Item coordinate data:
────────────────────
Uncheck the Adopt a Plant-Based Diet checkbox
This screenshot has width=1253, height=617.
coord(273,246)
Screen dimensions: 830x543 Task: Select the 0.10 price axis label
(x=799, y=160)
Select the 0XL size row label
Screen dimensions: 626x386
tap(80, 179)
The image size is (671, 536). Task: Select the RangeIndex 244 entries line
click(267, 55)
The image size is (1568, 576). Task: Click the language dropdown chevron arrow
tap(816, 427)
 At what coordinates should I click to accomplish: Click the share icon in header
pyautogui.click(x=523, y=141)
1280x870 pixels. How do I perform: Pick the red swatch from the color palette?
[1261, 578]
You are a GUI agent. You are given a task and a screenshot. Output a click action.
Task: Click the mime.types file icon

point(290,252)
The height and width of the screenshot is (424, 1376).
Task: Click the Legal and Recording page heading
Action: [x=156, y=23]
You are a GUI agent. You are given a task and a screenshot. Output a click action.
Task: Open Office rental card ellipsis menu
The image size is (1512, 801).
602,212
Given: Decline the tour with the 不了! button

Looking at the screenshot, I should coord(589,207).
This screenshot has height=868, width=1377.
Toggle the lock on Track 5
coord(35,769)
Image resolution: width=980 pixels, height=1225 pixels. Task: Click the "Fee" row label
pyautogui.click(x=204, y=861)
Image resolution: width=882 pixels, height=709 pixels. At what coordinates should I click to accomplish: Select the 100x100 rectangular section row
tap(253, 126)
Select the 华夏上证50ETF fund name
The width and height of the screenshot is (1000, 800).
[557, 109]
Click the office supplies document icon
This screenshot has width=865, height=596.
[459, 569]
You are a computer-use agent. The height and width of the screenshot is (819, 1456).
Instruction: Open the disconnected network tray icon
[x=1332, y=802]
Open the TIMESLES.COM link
────────────────────
EXERCISE REQUIREMENTS - Copy the data above word for word, beginning at the line containing "The image size is (671, 536)." and ending after the line containing "pyautogui.click(x=204, y=861)".

WRITTEN ANSWER -
The image size is (671, 536). Task: Select the RangeIndex 244 entries line
click(267, 55)
The image size is (1568, 576). Task: Click the language dropdown chevron arrow
tap(816, 427)
 At what coordinates should I click to accomplish: Click the share icon in header
pyautogui.click(x=523, y=141)
1280x870 pixels. How do I perform: Pick the red swatch from the color palette?
[1261, 578]
You are a GUI agent. You are given a task and a screenshot. Output a click action.
Task: Click the mime.types file icon

point(290,252)
The height and width of the screenshot is (424, 1376).
Task: Click the Legal and Recording page heading
Action: [x=156, y=23]
You are a GUI agent. You are given a task and a screenshot. Output a click action.
Task: Open Office rental card ellipsis menu
The image size is (1512, 801).
602,212
Given: Decline the tour with the 不了! button

Looking at the screenshot, I should coord(589,207).
This screenshot has height=868, width=1377.
Toggle the lock on Track 5
coord(35,769)
Image resolution: width=980 pixels, height=1225 pixels. Task: Click the "Fee" row label
pyautogui.click(x=204, y=861)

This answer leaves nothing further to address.